Q6. Token dropping vs expert-choice routing — trade-offs?
Token-choice with drop (Switch, Mixtral, DeepSeek): each token picks top-k experts. If an expert exceeds capacity, excess tokens are dropped (residual passes through). Pros: causal-friendly, simple to implement, well-understood. Cons: drops are signal loss, balance depends on aux loss working.
Expert-choice (Zhou et al. 2022): each expert picks top-k tokens. By construction, every expert gets exactly capacity tokens — perfect balance, zero drops. Cons: breaks causality because expert needs to see all tokens to rank them, which is fine in encoder-only or training (you have the full sequence) but fails for autoregressive inference — the expert can’t rank token t against token t+1 that doesn’t exist yet.
Production reality: training-only models (BERT-style) can use expert-choice. Decoder-only LLMs use token-choice. There’s no shipped autoregressive model using expert-choice, despite the perfect-balance pitch — inference incompatibility kills it.
Hybrid attempts exist (BASE layers, hash routing) but none have stuck. The frontier is making token-choice’s balance better via aux-loss-free methods rather than abandoning it.
Q7. How does DeepSeek-V3’s auxiliary-loss-free load balancing work, and why is it better?
V3 adds a per-expert bias b_i to the gating logits before top-k selection: s'_i = s_i + b_i. The bias is not learned via backprop — it’s updated heuristically each step: b_i ← b_i - γ · sign(load_i - target). Overloaded experts get their bias pushed down, underloaded ones up. Top-k uses s', but the gate value used for weighting outputs uses raw s_i — so the bias only affects routing, not the model’s gradient flow.
Why better than aux loss:
- Aux loss perturbs the main loss gradient — there’s a documented quality regression at strong aux-loss weights. Bias update is gradient-free, no perturbation.
- Faster convergence to balance — aux loss has to fight the model’s natural routing preferences; bias directly counters them by construction.
- Tunable separately — γ is a routing-specific knob, doesn’t trade against task loss.
The catch: bias updates are non-differentiable, so stability depends on γ being well-tuned. V3 uses a tiny γ (0.001 in their paper) and the bias drifts slowly. Too large and you get oscillation; too small and balance never converges. It’s a hyperparameter that requires tuning per-model — but it’s one knob, vs aux-loss which has both weight and form to tune.

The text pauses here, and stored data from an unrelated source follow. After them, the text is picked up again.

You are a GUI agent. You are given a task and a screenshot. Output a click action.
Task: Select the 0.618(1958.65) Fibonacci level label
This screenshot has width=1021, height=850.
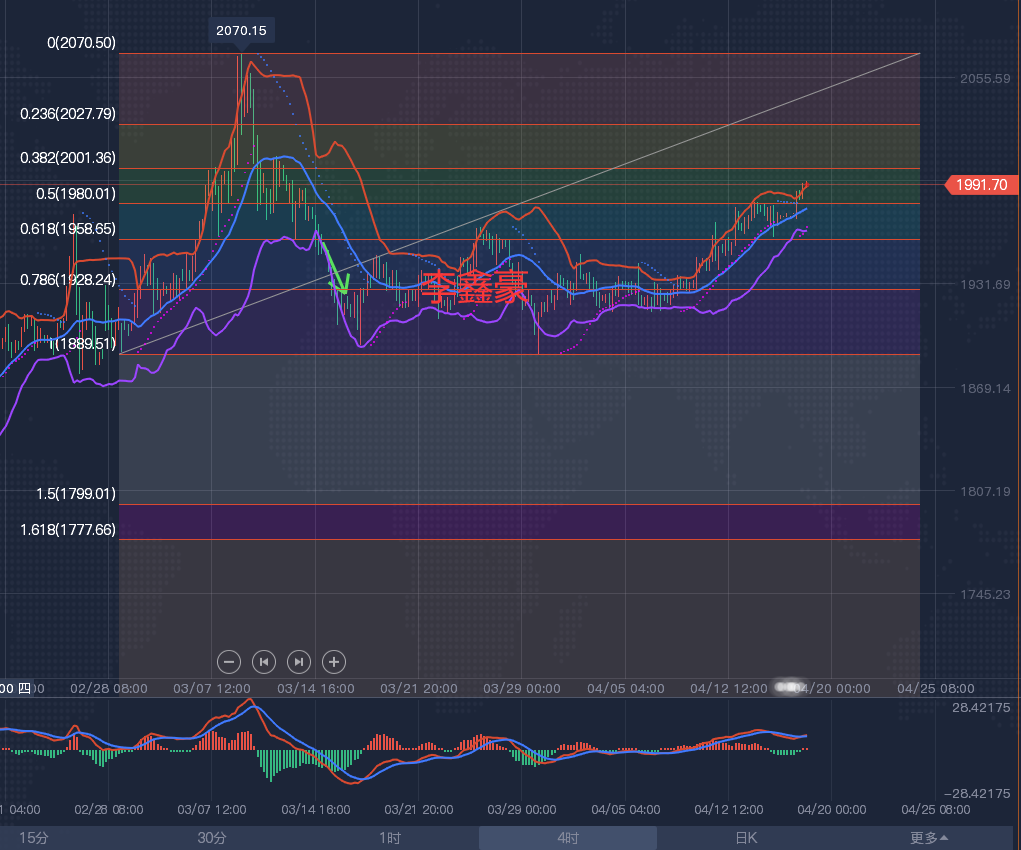tap(68, 229)
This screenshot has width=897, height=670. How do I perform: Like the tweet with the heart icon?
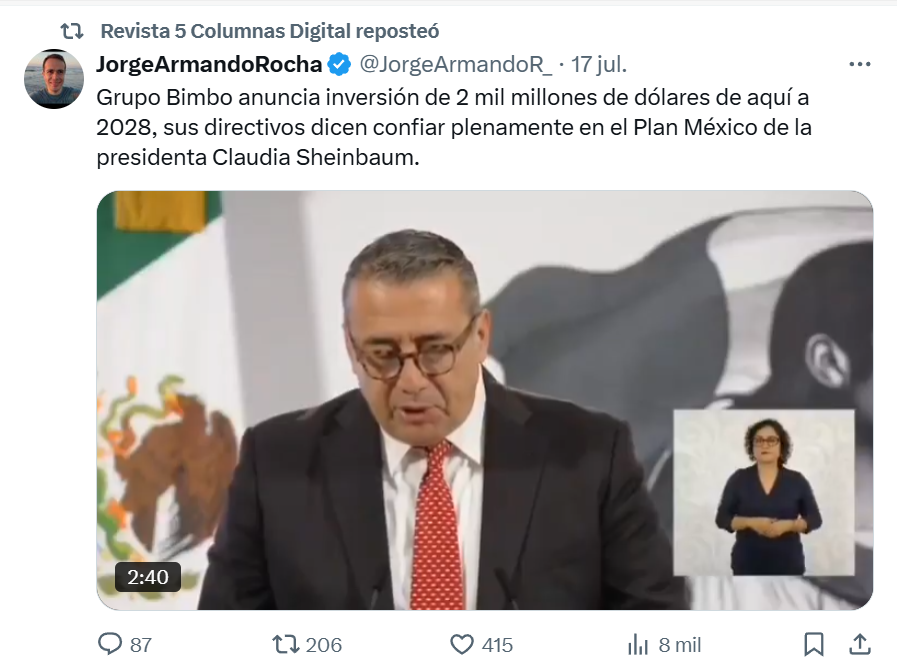(462, 644)
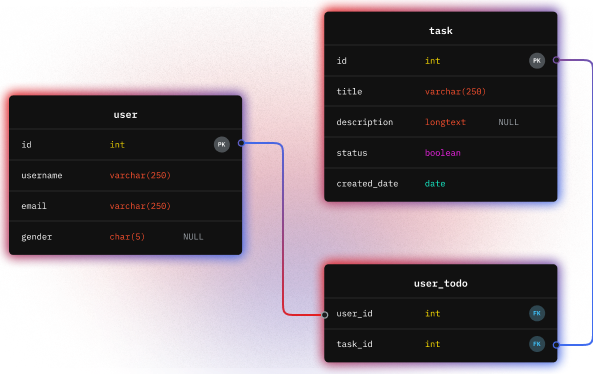Select the connector dot beside task id
The image size is (593, 374).
tap(556, 60)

Q8. What’s the comm cost of MoE all-to-all and how do you hide it?
Two all-to-alls per MoE layer: dispatch (tokens → expert holders) and combine (expert outputs → token sources). Volume per rank per all-to-all: b · s · top_k · d / N_EP — for V3 (top_k=8, d=7168, s=4K, b=1, N_EP=64): 1 · 4096 · 8 · 7168 / 64 = 3.7 MB per rank per direction. Sounds small, but × 58 MoE layers × 2 directions = 430 MB per rank per step on the critical path.
Hiding strategies:
- Compute-comm overlap within the layer: dispatch happens after gate computation, combine happens before residual add. Dispatch can overlap with the gate softmax/top-k of the next token chunk if you tile the sequence. V3’s custom kernel does this.
- DualPipe-style cross-stream overlap: schedule stream A’s dispatch during stream B’s expert matmul (Q2). This is the dominant V3 win — it makes all-to-all effectively free.

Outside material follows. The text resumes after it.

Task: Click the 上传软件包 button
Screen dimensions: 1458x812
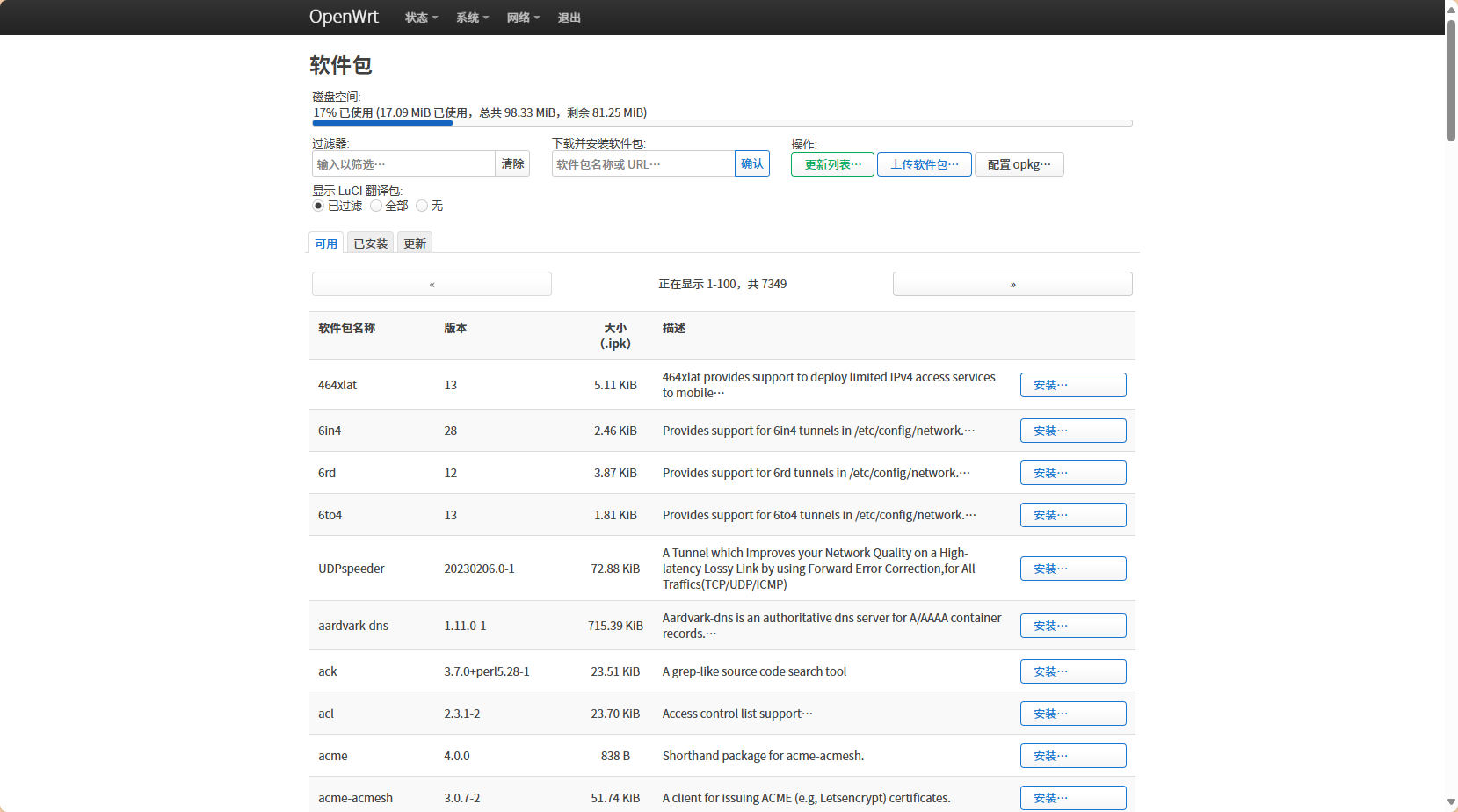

- Topology-aware all-to-all: NCCL’s default all-to-all is naive. For EP within a node, use NVLink-aware kernels (NVSHMEM-based). Cross-node, use hierarchical: node-internal all-to-all first, then single cross-node send per node-pair.
- Reduce all-to-all volume: top-k=8 is V3’s choice, top-k=2 is Mixtral’s. Linear in
top_k. But top-k affects model quality, so this is a model-design knob, not a systems one.

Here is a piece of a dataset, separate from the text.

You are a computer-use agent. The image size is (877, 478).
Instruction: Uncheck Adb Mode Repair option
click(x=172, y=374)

The thing to flag in an interview: all-to-all is latency-bound at small messages and bandwidth-bound at large ones, and the crossover is ~1MB on H100. V3 sits right at the crossover, which is why kernel choice matters so much. Below 1MB you’re paying NCCL launch overhead per call; above 1MB you’re paying for actual bytes. Optimization strategy depends on which side you’re on.